There's also the fact that women are often paid less than men, but they still have to pay the same amount for housing, Bradford says.

Torri Scott and her two young sons moved into their local Habitat home in 2016.

"You don't think that it could happen," she says of becoming a homeowner.

Growing up, Scott moved around to different rental properties on the Southside and in East Chattanooga. Her mom became a homeowner in 2007, and provided a lot of encouragement to Scott when she was making the decision to apply to Habitat. She and her older son, then 2, were living with her mother when she applied.

photo Staff photo by Matt Hamilton / Torri Scott poses with her sons Kevin Boyer, 2, and Anthony Calhoun, 7.

If it weren't for Habitat, Scott says she'd probably be raising her kids in rentals similar to the ones she lived in with her mother when she was a child. Even then, she'd have to cut down on her expenses outside of housing costs in order to afford the rent.

"I'm sure I'd really have to struggle to make ends meet," she says.

Housing costs are rising much faster than incomes all over the U.S., and local rents are among the fastest rising rates in the country - growing at more than six times the increase in average income in the past year. A recent study of apartment rental rates showed the average two-bedroom apartment in Chattanooga rents for $1,200 a month, or 17.6% more than a year before.
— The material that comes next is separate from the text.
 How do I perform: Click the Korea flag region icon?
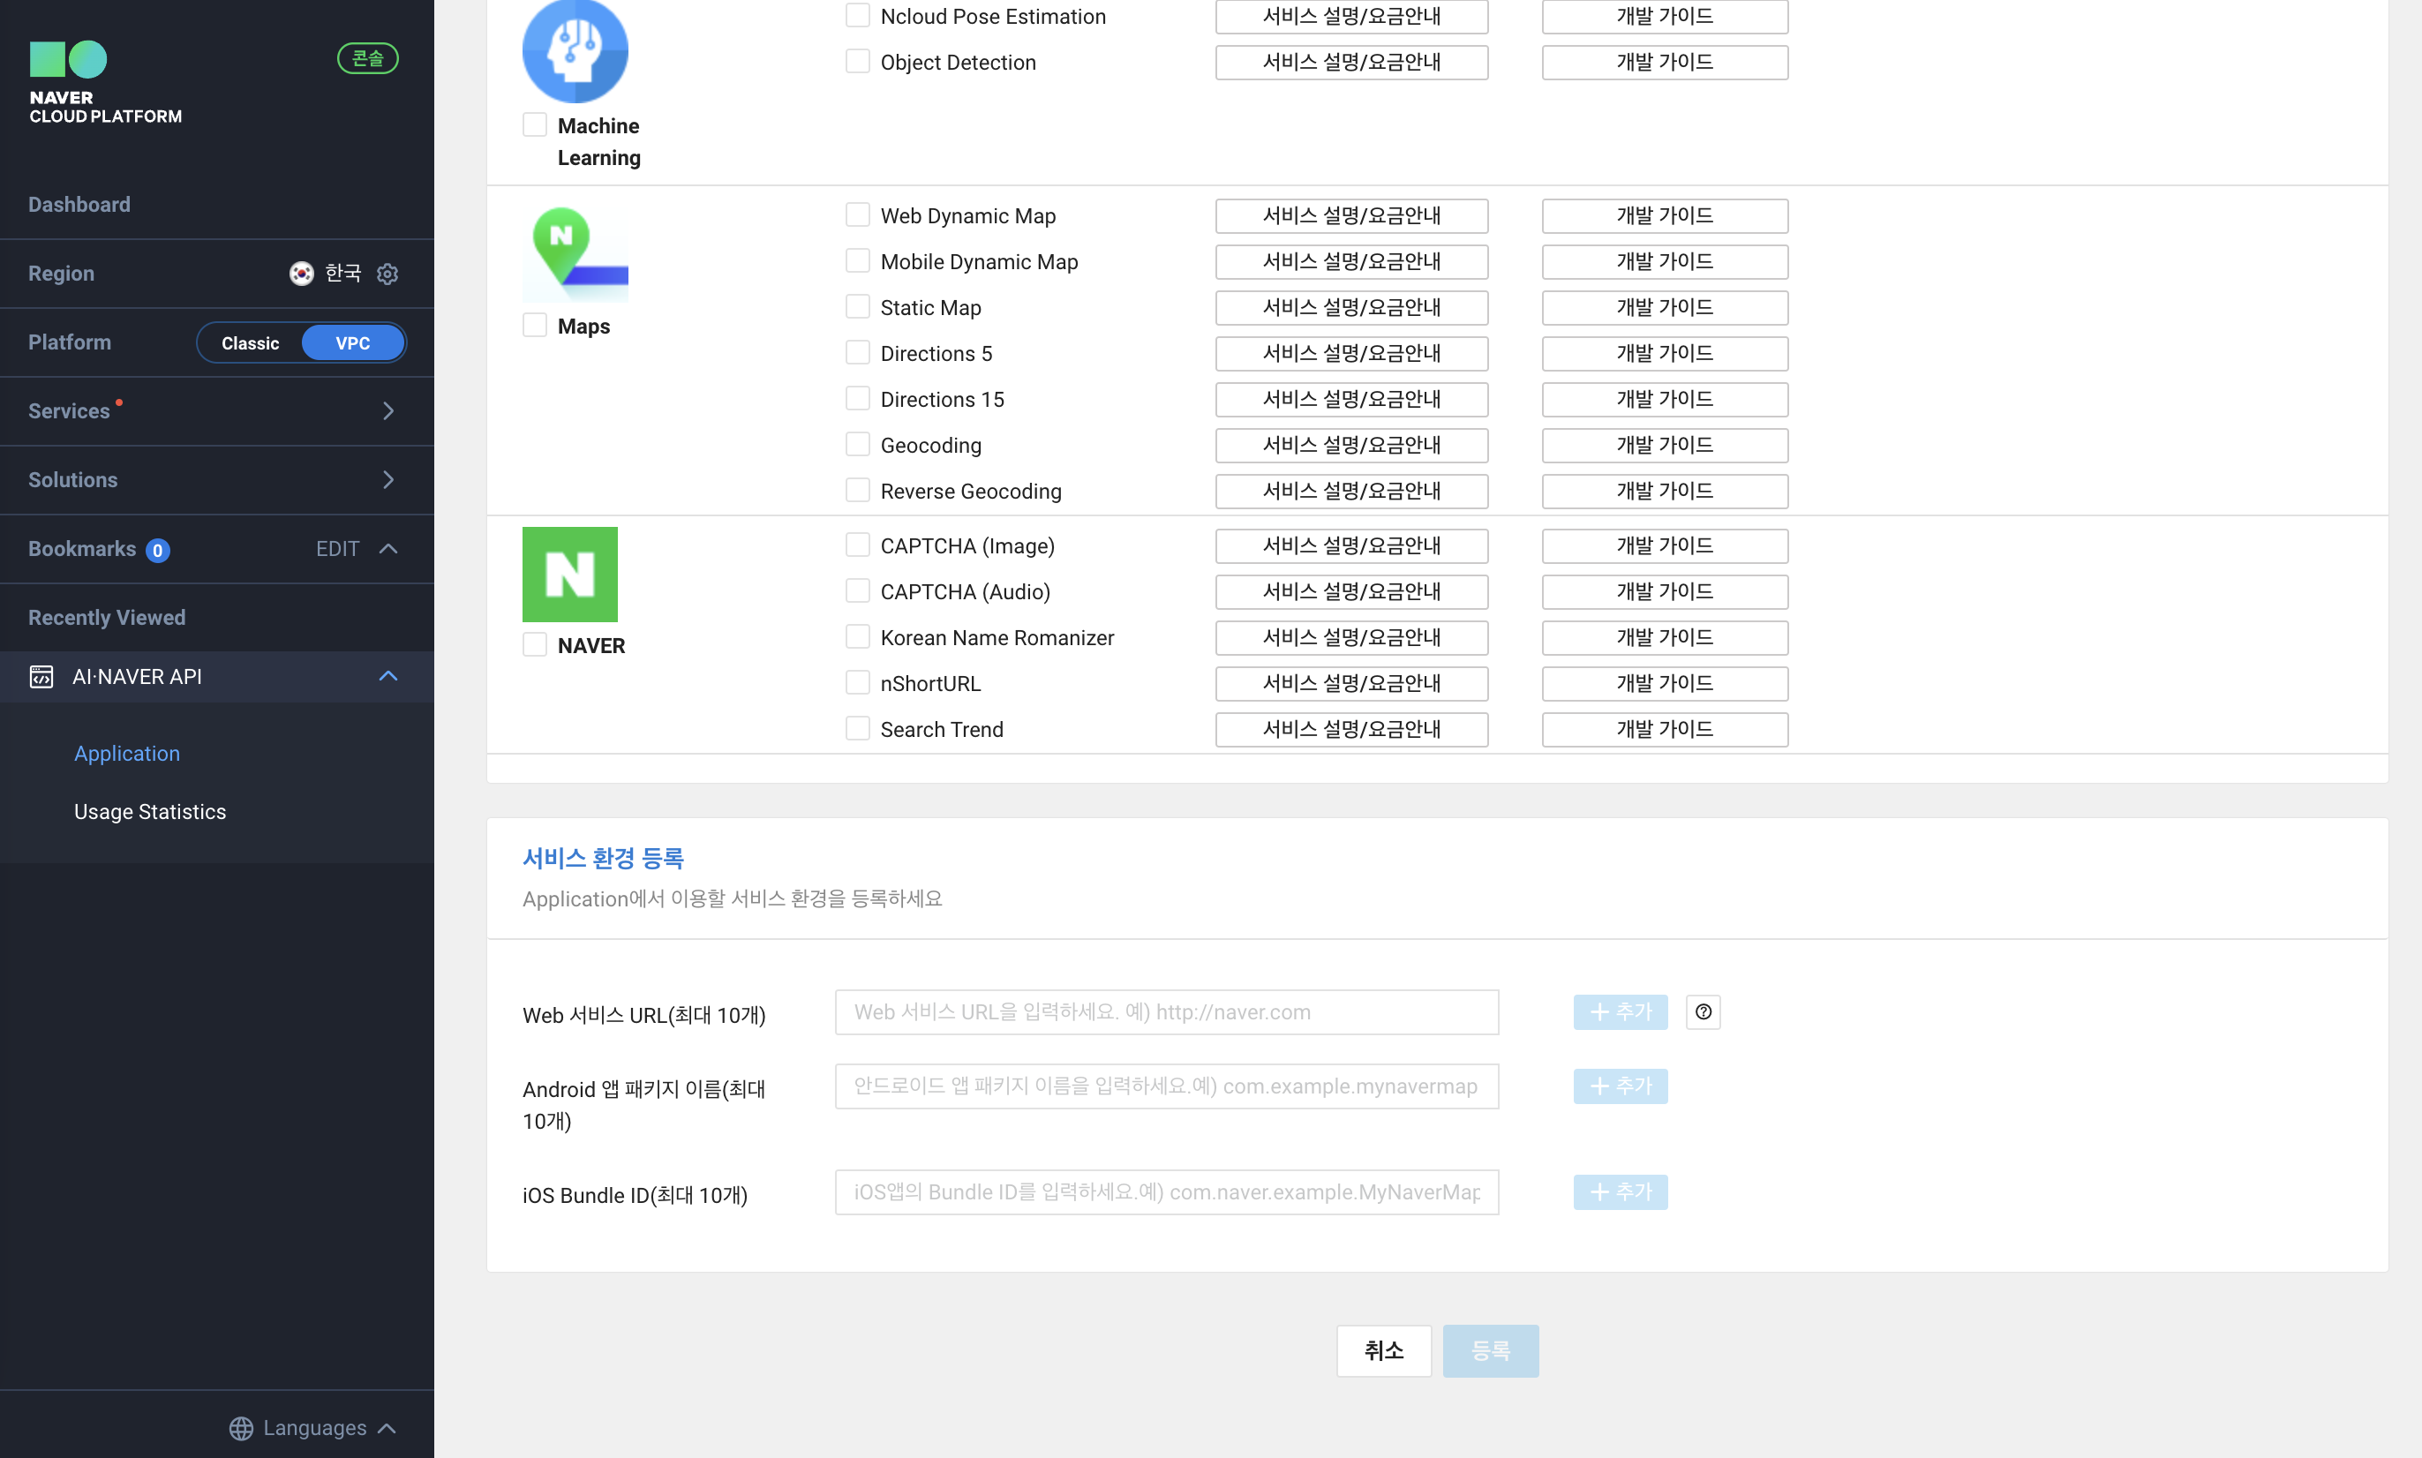pyautogui.click(x=302, y=273)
According to the Tennessee Housing Development Agency's 2020 housing indicators report, about 22% of the city's 84,000 renters are at "high risk" of losing their housing because they pay 50% or more of their monthly income toward housing, and another 22% are considered housing cost-burdened, meaning they pay 30-49% of their income.

Most mortgage lenders adhere to the standard that borrowers should spend no more than 28% of their income on their monthly housing payment, according to bankrate.com. That's about $612 for Chattanoogans making the median income listed by the U.S. Census Bureau for 2019, the latest data available.

The median income for individuals in Chattanooga in 2019 was $26,207, or about $2,184 a month. Habitat works with families whose incomes range from 30-80% of the median income, around $7,862-$20,966 a year or $655-$1,747 a month.

To be accepted into the program, applicants have to demonstrate need, ability to pay a zero-interest mortgage, and willingness to put in volunteer hours and take classes related to homeownership.

"It gave me peace because I can afford to pay a mortgage and still afford other things," Scott says.

The backyard is her favorite thing about the house, now a place for kids in the community to gather.

"I've purchased things I would want as a kid," Scott says of her backyard attractions, like a movie projector and an inflatable water slide. "I have the peace of knowing that my kids have their own yard to play in, and the peace of knowing they're able to do things in the yard that I wasn't able to."